Accessing Astrato query metadata in Databricks
In Databricks, queries executed by Astrato are logged in the system.query.history table. You can use Databricks' regexp_extract function to isolate the JSON string from the statement_text, and then use the : operator (or from_json) to parse out specific fields.

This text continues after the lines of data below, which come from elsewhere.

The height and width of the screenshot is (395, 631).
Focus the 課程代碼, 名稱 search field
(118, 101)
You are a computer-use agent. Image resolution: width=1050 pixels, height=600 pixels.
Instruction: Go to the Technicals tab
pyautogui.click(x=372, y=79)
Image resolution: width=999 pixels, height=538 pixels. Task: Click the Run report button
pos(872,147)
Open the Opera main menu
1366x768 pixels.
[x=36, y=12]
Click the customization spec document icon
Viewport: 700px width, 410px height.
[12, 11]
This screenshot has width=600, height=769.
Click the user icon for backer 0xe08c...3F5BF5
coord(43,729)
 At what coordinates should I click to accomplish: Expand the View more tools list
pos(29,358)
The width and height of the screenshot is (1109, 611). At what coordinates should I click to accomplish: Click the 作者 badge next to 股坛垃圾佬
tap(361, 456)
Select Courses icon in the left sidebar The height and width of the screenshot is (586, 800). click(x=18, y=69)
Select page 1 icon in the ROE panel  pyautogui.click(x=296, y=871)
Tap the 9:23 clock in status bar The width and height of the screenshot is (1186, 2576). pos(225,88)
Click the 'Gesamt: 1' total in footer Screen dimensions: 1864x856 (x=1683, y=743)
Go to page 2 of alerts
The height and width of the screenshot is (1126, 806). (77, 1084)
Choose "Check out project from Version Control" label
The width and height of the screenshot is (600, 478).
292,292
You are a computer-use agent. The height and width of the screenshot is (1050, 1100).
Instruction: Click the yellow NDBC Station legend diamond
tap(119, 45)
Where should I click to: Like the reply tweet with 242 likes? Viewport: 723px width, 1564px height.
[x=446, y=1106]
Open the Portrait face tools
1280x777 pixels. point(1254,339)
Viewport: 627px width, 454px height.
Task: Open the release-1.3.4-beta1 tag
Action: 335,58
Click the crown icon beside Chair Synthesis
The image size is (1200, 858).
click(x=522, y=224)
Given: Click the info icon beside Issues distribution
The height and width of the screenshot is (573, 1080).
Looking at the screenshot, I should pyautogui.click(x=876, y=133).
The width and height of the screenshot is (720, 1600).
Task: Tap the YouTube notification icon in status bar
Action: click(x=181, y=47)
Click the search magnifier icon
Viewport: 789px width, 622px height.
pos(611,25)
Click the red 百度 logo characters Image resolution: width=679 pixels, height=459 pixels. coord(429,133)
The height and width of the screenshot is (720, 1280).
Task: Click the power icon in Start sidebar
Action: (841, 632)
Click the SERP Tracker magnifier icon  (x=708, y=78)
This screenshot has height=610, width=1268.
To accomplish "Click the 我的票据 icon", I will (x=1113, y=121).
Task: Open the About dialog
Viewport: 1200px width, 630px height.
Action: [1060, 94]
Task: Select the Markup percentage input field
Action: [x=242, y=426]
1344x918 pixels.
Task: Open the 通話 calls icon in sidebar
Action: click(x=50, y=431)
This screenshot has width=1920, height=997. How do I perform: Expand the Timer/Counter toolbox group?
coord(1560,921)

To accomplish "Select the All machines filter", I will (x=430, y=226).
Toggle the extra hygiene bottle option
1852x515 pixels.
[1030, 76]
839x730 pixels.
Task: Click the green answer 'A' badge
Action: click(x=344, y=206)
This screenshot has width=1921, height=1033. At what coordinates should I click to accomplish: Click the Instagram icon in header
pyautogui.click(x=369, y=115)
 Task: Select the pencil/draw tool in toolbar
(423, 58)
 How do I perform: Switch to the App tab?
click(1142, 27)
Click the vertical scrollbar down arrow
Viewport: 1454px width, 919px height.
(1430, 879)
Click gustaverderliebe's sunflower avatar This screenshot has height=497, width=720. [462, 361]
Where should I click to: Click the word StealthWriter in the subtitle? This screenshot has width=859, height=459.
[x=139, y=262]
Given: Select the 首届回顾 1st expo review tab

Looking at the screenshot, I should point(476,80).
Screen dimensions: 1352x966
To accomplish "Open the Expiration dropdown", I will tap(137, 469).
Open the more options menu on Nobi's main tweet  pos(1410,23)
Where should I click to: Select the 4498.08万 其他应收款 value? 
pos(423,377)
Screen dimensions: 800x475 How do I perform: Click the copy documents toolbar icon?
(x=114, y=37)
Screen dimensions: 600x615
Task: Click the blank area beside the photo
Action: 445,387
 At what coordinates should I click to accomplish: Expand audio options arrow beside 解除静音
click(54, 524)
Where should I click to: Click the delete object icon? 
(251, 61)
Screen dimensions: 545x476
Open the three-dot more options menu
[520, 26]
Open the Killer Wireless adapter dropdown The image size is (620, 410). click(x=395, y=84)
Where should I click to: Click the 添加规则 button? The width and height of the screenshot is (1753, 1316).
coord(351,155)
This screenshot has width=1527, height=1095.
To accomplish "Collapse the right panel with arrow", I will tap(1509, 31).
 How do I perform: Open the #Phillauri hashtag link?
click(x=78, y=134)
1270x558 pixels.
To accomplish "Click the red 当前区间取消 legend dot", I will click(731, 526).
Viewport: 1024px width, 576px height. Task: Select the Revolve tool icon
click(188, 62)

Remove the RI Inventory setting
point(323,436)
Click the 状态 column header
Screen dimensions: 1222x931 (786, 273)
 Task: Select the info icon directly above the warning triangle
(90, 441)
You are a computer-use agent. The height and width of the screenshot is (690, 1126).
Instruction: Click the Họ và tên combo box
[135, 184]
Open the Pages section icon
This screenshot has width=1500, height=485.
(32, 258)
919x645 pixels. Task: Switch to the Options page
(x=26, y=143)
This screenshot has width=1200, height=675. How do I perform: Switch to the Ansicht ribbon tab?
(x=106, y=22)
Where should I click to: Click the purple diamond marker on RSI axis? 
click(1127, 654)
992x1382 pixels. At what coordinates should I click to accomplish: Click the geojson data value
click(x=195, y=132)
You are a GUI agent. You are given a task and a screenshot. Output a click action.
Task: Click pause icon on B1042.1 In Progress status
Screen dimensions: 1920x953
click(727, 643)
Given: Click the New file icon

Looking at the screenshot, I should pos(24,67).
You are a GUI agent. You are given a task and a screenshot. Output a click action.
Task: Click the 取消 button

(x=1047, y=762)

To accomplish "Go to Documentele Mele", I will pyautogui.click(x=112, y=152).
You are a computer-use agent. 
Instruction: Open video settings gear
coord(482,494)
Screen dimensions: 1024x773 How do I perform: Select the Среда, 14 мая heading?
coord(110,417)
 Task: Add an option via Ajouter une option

Example Databricks SQL Query:
SQL
WITH RawAstratoQueries AS (
SELECT
statement_text,
execution_time_ms,
total_task_duration_ms,
spilled_local_bytes,
-- 1. Extract the JSON payload from the first line of the query comment
regexp_extract(statement_text, '^-- (\\{.*?\\})', 1) AS astrato_metadata_json
FROM system.query.history
-- Filter for queries that start with an Astrato metadata comment
WHERE statement_text LIKE '-- {"type":%'
AND start_time > current_date() - 7
)
SELECT
-- 2. Parse out specific fields using Databricks JSON extraction
astrato_metadata_json:type::string AS astrato_query_type,
astrato_metadata_json:workbookId::string AS astrato_workbook_id,
astrato_metadata_json:userId::string AS astrato_user_id,
astrato_metadata_json:workbookState::string AS workbook_state,
-- Include Databricks performance metrics for correlation
execution_time_ms,
total_task_duration_ms,
spilled_local_bytes,
statement_text
FROM RawAstratoQueries
ORDER BY execution_time_ms DESC;
Using this query, Databricks administrators can easily build out Databricks SQL dashboards monitoring Astrato cost and performance, sorted by the heaviest workloads. We recommend persisting this to improve performance.